I tried to calm myself down by thinking of all my friends who have had babies between 37 and 40. None of them have had babies with any problems at all so there’s no reason to think I would be the one out of the 165. So, I’m working on letting that go because whatever Sticky’s genetic makeup is was decided 3 weeks ago at conception. Sticky’s form has been signed and sealed, yet to be delivered.

I was very tempted to google ectopic pregnancy symptoms but I decided against it. I didn’t need to know. I did google to see when people saw the baby’s heartbeat and that varied between the end of 5 and 7 weeks. On the bright side, it reinforced that when the obstetrician said Peanut’s heartbeat wasn’t there, and it should have been, he was right. And it doesn’t take Frued to realise the reason I’m so nervous about getting this scan is because Peanut’s heart never beat.

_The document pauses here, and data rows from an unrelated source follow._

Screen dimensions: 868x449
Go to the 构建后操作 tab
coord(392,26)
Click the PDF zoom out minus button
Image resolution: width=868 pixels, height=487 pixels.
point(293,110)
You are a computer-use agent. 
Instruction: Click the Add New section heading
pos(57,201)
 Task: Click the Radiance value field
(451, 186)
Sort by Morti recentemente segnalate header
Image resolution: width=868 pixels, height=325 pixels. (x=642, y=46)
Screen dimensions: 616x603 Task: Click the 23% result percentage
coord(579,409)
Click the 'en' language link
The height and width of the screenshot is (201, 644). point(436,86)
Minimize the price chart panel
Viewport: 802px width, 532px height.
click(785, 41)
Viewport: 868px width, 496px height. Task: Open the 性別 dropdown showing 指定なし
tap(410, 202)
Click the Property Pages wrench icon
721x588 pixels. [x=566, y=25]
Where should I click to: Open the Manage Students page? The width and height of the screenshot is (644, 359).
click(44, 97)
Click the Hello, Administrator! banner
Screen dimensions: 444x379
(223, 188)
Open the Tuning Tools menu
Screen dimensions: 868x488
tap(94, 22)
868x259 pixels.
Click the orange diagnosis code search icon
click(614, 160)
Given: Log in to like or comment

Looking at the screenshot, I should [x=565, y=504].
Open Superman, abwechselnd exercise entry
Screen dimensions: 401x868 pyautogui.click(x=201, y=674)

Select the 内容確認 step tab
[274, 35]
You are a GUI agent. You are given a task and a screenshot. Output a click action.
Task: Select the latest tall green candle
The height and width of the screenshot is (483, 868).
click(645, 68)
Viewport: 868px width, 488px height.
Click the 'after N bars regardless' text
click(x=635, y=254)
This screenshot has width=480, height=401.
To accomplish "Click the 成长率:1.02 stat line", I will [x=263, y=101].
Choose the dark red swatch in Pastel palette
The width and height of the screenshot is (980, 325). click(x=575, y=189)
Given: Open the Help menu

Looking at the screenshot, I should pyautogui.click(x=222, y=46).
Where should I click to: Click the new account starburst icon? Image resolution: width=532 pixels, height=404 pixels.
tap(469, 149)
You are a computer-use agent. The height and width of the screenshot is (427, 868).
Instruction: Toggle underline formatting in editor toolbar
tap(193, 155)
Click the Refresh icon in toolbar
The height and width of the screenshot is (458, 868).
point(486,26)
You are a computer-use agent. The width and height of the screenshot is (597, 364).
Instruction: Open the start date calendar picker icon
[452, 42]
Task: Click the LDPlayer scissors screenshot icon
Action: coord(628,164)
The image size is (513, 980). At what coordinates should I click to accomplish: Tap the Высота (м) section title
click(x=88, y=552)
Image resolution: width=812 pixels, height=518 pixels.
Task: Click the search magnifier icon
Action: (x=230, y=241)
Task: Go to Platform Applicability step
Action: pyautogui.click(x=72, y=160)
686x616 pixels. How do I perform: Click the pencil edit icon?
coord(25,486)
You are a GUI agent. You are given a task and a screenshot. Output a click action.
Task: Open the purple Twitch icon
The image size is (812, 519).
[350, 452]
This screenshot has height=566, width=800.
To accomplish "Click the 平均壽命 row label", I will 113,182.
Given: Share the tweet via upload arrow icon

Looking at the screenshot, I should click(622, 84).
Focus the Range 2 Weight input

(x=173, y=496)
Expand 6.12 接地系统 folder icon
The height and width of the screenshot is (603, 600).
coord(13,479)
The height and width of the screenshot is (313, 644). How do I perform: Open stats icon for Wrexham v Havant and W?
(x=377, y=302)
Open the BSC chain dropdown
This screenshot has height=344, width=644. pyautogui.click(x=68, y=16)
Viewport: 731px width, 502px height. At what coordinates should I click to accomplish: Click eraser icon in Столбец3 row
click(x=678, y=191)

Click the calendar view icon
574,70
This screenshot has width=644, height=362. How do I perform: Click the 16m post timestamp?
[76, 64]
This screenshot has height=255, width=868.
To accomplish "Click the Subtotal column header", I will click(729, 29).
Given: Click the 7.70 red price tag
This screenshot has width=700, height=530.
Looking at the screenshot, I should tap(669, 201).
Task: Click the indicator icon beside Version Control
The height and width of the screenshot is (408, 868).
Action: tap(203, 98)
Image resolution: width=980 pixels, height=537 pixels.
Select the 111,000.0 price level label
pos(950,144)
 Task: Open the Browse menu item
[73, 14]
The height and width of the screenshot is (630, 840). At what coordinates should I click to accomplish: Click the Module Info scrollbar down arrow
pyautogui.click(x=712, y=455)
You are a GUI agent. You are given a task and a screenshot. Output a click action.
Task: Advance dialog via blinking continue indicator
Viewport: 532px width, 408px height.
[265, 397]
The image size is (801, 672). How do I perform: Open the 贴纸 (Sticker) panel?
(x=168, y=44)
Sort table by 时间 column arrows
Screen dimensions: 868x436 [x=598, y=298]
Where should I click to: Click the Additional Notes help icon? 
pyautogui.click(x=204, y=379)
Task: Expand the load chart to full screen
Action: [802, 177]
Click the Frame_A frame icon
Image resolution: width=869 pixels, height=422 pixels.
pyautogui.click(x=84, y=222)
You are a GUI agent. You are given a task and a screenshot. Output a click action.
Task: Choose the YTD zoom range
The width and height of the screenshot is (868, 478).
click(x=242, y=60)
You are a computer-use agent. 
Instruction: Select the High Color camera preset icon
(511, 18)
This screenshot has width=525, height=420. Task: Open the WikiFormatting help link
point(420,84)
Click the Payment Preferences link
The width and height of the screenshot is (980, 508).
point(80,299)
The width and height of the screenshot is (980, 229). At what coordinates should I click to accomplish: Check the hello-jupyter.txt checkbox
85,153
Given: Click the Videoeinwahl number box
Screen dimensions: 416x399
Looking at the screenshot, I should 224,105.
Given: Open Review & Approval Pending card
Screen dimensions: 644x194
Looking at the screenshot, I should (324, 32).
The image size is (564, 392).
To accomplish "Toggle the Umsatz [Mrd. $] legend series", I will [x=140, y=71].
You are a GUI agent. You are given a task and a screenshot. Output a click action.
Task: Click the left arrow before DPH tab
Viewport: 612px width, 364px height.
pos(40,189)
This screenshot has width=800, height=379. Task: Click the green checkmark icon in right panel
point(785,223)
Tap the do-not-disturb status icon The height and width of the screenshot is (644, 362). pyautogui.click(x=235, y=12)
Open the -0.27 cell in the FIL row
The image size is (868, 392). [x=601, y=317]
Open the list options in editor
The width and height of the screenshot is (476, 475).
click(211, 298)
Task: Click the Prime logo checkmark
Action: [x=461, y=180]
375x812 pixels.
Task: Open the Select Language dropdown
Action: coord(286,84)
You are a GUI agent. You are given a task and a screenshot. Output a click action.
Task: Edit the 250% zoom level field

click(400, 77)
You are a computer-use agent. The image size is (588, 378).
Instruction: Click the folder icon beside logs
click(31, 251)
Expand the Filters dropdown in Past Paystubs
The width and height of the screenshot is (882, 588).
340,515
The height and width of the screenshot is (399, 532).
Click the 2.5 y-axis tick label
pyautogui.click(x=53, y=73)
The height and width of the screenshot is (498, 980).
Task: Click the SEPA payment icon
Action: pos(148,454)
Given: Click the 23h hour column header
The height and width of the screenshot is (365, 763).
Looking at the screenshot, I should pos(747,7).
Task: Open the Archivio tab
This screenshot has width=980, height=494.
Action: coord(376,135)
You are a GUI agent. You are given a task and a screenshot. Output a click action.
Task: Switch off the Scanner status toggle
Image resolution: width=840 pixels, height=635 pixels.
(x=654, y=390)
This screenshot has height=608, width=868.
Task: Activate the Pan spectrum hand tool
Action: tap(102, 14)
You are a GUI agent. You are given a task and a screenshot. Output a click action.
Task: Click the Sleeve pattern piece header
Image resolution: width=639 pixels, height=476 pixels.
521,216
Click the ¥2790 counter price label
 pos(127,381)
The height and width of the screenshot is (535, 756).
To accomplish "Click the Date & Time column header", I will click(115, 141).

This is the moment I was dreading most. When you lie on a bed, looking at a screen willing for something to be there. I’ve read so many stories of women who experience this moment – some don’t see the heartbeat, some do. Some see it, only not to see it next time because they’ve lost the baby. It’s a moment fraught with anxiety, nervousness and fear. Mind you, it’s also a moment that can be full of joy, love and most importantly, life. For the next 8 days, I’ll be praying it’s the later!   

Image by Phaitoon
Courtesy of


  1. If you are considered high risk you usually get more frequent ultrasounds. More times to see and/or hear Sticky. I know this wait is killing you and understand why it'd be nerve racking. You are almost there! That moment you hear your babies heartbeat will change you forever. Only 8 more days!! :)

  2. Thanks Robin! I'll try to keep the positivity!